Evaluation Metrics - Lab

Introduction

In this lab, we'll calculate various evaluation metrics to compare to evaluate classifier performance!

Objectives

You will be able to:

Read and interpret results using a Confusion Matrix
Calculate and interpret precision and recall and evaluation metrics for classification
Calculate and interpret accuracy and f1-score as evaluation metrics for classification

Getting Started

For this lab, you're going to read in a DataFrame containing various predictions from different models, as well as the ground-truth labels for the dataset that each model was making predictions on. You'll also write various functions to help you easily calculate important evaluation metrics such as Precision, Recall, Accuracy, and F1-Score.

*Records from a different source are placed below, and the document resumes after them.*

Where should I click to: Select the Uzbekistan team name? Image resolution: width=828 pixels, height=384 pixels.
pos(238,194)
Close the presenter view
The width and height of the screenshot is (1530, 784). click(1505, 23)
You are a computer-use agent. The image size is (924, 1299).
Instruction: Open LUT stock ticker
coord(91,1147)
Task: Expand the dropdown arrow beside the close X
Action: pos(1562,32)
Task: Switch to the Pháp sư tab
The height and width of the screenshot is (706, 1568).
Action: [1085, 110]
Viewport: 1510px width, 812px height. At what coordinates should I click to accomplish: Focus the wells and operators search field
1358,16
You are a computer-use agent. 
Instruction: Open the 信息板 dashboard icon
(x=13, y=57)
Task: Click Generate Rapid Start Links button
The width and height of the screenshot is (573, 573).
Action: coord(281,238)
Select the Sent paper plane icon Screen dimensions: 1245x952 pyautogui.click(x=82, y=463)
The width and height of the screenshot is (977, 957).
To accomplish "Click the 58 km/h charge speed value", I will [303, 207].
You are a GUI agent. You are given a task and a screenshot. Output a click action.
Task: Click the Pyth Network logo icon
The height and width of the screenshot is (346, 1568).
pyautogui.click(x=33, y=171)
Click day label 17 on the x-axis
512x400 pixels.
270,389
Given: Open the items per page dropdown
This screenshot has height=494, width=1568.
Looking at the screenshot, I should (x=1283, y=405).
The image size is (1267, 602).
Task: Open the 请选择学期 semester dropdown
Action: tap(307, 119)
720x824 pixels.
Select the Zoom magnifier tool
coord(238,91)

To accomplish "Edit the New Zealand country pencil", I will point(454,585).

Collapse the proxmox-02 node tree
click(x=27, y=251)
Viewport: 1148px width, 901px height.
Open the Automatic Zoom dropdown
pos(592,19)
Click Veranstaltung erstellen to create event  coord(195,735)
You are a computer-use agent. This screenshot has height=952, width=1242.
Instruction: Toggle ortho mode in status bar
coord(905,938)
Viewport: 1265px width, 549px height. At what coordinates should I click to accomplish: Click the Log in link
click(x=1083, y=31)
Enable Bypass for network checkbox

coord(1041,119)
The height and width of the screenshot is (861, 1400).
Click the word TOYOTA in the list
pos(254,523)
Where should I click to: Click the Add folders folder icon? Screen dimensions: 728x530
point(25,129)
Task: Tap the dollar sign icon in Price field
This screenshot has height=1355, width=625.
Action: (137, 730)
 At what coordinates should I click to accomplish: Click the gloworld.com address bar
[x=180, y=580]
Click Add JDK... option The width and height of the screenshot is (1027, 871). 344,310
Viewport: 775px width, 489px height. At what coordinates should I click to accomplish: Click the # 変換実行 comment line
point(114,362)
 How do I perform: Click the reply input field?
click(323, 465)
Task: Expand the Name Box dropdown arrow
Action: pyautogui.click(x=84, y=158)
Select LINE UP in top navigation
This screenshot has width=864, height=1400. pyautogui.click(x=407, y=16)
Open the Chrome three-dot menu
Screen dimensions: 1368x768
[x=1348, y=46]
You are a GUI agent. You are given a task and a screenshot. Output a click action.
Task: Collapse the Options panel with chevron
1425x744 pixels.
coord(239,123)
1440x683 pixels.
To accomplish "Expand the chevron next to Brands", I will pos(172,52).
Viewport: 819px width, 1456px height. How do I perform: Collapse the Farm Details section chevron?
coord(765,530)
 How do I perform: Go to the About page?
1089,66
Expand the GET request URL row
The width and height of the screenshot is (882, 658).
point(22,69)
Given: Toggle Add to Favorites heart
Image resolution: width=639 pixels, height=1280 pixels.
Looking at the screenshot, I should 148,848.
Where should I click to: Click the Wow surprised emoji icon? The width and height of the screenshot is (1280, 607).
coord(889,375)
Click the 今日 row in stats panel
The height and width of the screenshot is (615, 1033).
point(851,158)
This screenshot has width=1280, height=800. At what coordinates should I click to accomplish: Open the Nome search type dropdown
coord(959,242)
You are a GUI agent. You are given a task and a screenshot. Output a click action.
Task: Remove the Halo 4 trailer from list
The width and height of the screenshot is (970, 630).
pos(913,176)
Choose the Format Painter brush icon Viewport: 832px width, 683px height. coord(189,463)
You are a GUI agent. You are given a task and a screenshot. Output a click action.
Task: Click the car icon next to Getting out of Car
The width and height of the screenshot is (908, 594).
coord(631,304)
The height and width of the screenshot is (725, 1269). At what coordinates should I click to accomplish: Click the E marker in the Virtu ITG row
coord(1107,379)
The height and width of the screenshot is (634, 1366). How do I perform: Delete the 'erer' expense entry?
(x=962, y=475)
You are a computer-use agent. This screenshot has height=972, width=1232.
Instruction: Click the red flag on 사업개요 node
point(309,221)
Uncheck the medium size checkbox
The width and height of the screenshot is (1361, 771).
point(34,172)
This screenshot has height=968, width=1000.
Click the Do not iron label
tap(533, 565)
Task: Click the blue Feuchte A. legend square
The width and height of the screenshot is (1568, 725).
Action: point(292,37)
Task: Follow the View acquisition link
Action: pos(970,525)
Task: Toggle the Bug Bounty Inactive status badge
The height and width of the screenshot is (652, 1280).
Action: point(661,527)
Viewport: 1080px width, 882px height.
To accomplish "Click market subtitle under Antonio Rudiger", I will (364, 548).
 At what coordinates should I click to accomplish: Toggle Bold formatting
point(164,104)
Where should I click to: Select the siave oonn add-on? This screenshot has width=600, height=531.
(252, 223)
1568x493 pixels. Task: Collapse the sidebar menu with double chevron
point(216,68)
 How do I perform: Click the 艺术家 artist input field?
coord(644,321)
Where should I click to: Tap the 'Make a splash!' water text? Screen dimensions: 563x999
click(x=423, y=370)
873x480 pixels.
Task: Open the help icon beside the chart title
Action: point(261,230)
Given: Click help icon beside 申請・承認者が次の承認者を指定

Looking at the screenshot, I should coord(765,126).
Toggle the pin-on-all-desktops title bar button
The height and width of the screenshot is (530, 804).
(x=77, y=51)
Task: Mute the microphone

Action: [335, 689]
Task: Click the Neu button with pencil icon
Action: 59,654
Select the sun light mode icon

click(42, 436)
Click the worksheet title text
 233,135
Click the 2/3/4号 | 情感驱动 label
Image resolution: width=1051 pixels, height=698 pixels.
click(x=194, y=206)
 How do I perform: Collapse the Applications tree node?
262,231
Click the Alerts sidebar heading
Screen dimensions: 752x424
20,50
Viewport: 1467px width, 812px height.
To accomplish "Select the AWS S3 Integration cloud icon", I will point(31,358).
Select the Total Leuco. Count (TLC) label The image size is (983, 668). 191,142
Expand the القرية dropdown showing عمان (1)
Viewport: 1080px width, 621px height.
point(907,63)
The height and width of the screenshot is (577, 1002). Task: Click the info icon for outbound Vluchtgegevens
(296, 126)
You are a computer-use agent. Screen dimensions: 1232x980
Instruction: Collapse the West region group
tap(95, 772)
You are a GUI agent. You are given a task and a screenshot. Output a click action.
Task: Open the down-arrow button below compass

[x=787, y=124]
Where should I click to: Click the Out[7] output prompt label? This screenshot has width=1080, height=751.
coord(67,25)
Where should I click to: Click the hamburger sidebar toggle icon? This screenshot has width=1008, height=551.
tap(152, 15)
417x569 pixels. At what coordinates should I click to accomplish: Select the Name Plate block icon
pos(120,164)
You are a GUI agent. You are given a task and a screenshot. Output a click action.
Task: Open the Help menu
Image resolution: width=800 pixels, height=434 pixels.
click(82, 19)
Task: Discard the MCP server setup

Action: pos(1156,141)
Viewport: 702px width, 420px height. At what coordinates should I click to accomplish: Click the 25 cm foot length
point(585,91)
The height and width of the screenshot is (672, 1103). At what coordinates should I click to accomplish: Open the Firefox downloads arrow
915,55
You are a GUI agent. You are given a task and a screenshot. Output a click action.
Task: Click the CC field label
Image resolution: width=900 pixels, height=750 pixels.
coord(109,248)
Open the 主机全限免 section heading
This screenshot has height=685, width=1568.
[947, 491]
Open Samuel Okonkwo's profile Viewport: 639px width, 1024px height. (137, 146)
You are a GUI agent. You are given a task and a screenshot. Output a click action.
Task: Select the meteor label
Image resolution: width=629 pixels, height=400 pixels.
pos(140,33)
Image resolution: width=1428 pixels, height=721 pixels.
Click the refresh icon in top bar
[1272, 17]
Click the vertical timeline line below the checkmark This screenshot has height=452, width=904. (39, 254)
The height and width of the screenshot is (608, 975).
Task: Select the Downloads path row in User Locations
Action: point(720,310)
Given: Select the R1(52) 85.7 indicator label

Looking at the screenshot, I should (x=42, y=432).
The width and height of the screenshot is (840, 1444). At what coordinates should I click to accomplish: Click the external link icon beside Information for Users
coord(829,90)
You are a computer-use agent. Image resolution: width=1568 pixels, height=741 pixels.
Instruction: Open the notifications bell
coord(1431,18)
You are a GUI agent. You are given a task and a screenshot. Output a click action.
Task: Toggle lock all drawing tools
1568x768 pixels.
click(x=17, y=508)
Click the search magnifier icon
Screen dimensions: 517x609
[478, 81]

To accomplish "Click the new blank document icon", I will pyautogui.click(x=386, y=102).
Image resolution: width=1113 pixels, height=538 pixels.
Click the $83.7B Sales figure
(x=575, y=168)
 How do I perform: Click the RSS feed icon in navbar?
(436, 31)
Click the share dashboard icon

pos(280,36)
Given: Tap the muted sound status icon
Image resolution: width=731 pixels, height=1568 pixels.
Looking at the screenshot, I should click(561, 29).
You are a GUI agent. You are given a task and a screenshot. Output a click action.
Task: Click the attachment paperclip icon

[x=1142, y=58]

Let's start by reading in our dataset. You'll find the dataset stored in 'model_performance.csv'. In the cell below, use pandas to read this dataset into a DataFrame, and inspect the head.

The dataset consists of model predictions from 3 different models, as well as the corresponding labels for row in the dataset.

In the cell below, store each of the following predictions and labels in separate variables.

model1_preds = None
model2_preds = None
model3_preds = None
labels = None

Good! Now, let's get started by building a confusion matrix!

Confusion Matrix

In the cell below, complete the conf_matrix function. This function should:

Take in 2 arguments:
- y_true, an array of labels
- y_pred, an array of model predictions
Return a Confusion Matrix in the form of a dictionary, where the keys are 'TP', 'TN', 'FP', 'FN'.

def conf_matrix(y_true, y_pred):
    pass

Great! Now, let's double check that our function was created correctly by creating confusion matrices for each of our 3 models. Expected outputs have been provided for you to check your results against.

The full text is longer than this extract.